Foley & Lardner, LLP
90 Park Avenue
New York, NY 10016
Attorneys for Defendant.
BUMB, United States District Judge:
This matter comes before the Court upon the filing of a
motion by Defendant Health Care Service Corporation, a Mutual
Legal Reserve Company, doing business in Texas as Blue Cross and
Blue Shield of Texas (incorrectly identified as Blue Cross Blue
Shield of Texas) (“HCSC” or “Defendant”) [Dkt. No. 38] seeking
the dismissal of all counts of Plaintiff Rahul Shah, M.D.’s
(“Plaintiff” or “Dr. Shah”) Amended Complaint pursuant to Fed.
R. Civ. P. 12(b)(6). For the reasons stated herein, the motion
will be granted, in part, and denied, in part.

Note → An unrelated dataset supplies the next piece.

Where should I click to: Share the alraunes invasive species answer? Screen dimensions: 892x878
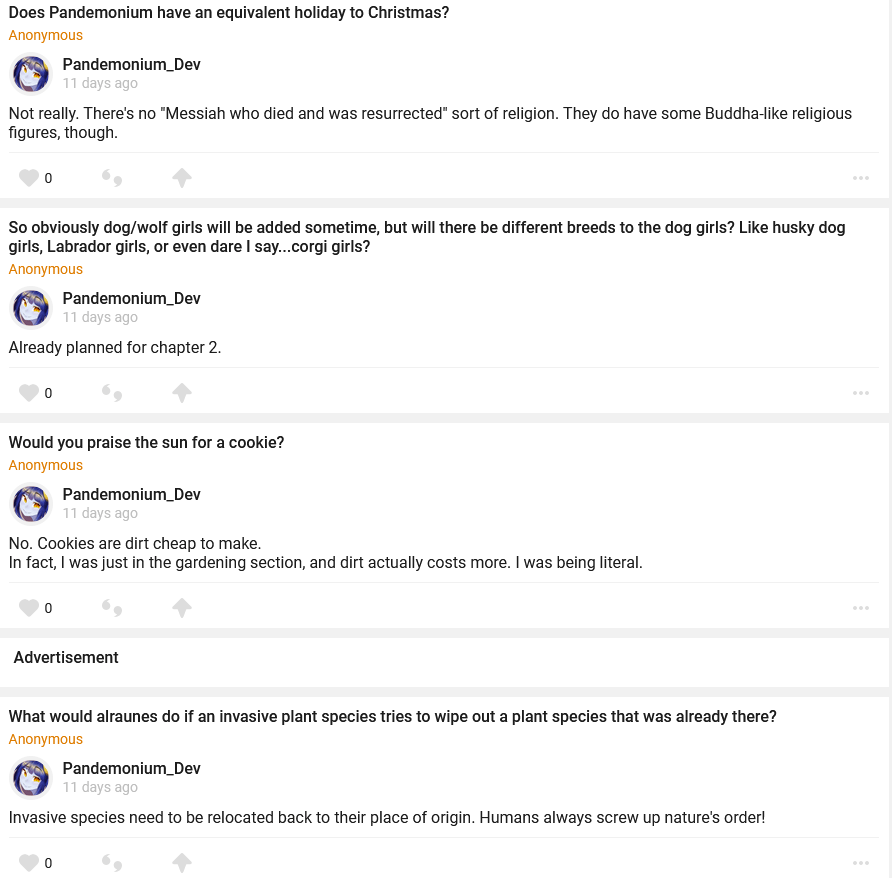181,862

Factual and Procedural Background 1
On February 16, 2015, Dr. Shah performed spinal surgery
(the “Procedures”) on his patient, Dennis C. (the “Patient”).
(Am. Compl. ¶ 4-5). Dr. Shah obtained an assignment of benefits
from the Patient so that he could bring claims under the
Employee Retirement Income Security Act of 1974, 29 U.S.C. §
1002, et seq. (“ERISA”) on the Patient’s behalf. (Am. Compl. ¶6;
Am. Compl. Ex. B).
After performing the Procedures, and pursuant to the
assignment of benefits, Dr. Shah prepared a Health Insurance
Claim Form (“HICF”) demanding reimbursement in the amount of
$162,466.00 from Defendant, the claims administrator of the
Patient’s health insurance plan. (Am. Compl. ¶ 7, 15; Am. Compl.
Ex. C). Defendant, however, paid only a fraction of the
requested amount. (Id. at ¶ 8; Am. Compl. Ex. D).
Unsatisfied with the amount of reimbursement he received,
Dr. Shah instituted an administrative appeal, pursuing a full
The facts recited herein are derived from Plaintiff's Amended
Complaint [Docket No. 27]. The Court will, as it must, accept
Plaintiff’s well-pled allegations as true for purposes of this
motion to dismiss. See Bistrian v. Levi, 696 F.3d 352, 358 n. 1
(3d Cir. 2012).
reimbursement. (Id. at ¶ 9; Am. Compl. Ex. E). On April 1, 2015,
Plaintiff submitted a letter to “Horizon Bluecard” formally
requesting an “internal appeal/second look.” (Am. Compl. Ex. E).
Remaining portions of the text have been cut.